O Ministério do Trabalho estabelece que a partir de Agosto de 2010 as empresas que realizam o controle do ponto por meio eletrônico deverão obedecer às novas regras estabelecidas pela Portaria MTE 1.510 de 21 de Agosto de 2009.
Para tanto foram disponibilizados no mercado alguns novos equipamentos que passaram pela aprovação do Ministério do Trabalho e Emprego, os quais devem obedecer as especificações da referida portaria.
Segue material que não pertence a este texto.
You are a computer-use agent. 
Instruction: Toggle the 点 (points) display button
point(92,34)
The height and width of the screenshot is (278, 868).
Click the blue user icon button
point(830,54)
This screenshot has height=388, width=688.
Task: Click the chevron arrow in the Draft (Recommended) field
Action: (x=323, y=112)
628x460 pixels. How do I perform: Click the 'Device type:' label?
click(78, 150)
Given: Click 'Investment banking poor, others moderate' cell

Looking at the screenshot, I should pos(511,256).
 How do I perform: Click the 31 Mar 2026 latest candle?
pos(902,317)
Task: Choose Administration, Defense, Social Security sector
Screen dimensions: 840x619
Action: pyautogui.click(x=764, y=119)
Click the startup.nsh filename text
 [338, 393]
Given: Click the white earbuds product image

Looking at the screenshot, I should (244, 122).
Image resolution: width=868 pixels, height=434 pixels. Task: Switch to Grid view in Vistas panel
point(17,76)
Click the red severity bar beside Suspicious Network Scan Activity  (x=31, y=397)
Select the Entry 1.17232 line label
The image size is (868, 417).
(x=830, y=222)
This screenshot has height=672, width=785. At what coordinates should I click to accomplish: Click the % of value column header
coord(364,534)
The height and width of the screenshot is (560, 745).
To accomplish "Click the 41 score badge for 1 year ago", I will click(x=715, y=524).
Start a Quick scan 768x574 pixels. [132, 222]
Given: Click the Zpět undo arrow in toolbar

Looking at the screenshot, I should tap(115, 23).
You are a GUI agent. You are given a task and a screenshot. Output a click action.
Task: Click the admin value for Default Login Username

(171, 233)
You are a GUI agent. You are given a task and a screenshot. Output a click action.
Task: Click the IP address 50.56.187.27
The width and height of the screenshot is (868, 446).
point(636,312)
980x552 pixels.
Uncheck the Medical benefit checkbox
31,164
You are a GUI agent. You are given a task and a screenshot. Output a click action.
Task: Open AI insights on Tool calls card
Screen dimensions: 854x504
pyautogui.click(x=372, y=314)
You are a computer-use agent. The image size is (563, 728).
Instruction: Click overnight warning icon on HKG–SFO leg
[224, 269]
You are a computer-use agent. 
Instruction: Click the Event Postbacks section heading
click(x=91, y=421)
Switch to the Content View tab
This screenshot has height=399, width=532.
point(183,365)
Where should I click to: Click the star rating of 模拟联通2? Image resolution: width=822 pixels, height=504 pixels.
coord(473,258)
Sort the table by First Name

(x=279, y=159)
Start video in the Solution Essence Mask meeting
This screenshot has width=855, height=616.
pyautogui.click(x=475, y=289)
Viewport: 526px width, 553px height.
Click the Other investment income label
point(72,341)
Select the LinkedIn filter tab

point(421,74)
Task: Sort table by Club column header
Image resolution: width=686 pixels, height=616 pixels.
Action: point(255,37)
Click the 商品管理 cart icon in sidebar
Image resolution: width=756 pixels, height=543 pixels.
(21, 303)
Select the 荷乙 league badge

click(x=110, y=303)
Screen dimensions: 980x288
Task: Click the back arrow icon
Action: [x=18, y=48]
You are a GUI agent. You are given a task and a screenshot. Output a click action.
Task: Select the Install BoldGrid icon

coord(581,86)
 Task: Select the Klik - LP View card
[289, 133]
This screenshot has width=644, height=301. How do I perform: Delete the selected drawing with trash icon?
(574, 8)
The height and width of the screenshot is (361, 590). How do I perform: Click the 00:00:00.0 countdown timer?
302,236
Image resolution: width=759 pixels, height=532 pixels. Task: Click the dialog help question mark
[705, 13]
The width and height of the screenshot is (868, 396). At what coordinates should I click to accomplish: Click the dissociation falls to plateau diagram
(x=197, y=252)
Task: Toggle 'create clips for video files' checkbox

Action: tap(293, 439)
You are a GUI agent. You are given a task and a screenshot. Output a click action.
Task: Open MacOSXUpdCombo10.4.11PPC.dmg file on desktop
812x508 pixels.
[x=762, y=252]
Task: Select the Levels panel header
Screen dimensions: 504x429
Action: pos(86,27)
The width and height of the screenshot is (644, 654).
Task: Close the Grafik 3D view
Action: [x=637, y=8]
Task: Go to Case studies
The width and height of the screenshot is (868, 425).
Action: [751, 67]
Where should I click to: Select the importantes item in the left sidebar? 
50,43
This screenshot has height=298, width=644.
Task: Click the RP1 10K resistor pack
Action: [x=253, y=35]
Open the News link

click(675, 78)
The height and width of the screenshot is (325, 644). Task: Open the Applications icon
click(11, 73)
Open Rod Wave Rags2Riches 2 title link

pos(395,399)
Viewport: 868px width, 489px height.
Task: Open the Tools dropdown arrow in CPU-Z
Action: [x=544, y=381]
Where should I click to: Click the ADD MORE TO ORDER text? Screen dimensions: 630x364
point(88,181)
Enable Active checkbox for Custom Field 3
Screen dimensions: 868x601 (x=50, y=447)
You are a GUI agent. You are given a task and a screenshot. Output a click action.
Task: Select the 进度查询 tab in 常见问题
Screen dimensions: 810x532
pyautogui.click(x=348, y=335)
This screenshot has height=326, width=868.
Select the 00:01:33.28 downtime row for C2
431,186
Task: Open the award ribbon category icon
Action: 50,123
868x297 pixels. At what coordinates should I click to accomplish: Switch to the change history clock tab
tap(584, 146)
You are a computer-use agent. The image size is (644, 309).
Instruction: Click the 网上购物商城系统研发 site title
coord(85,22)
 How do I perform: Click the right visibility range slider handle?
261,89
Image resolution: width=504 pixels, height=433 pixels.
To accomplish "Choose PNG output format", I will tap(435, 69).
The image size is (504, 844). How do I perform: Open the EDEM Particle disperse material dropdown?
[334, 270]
As empresas só estarão obrigadas a trocar os equipamentos se optarem por manter o registro eletrônico da jornada de trabalho de seus empregados, ou seja, após o mês de agosto/2010 o controle eletrônico de ponto não poderá ser feito pelos relógios atualmente utilizados.
Caso a empresa não queira trocar os equipamentos na data aprazada, poderá se utilizar do registro manual ou mecânico da jornada, meios alternativos que continuam sendo válidos mesmo depois de agosto/2010.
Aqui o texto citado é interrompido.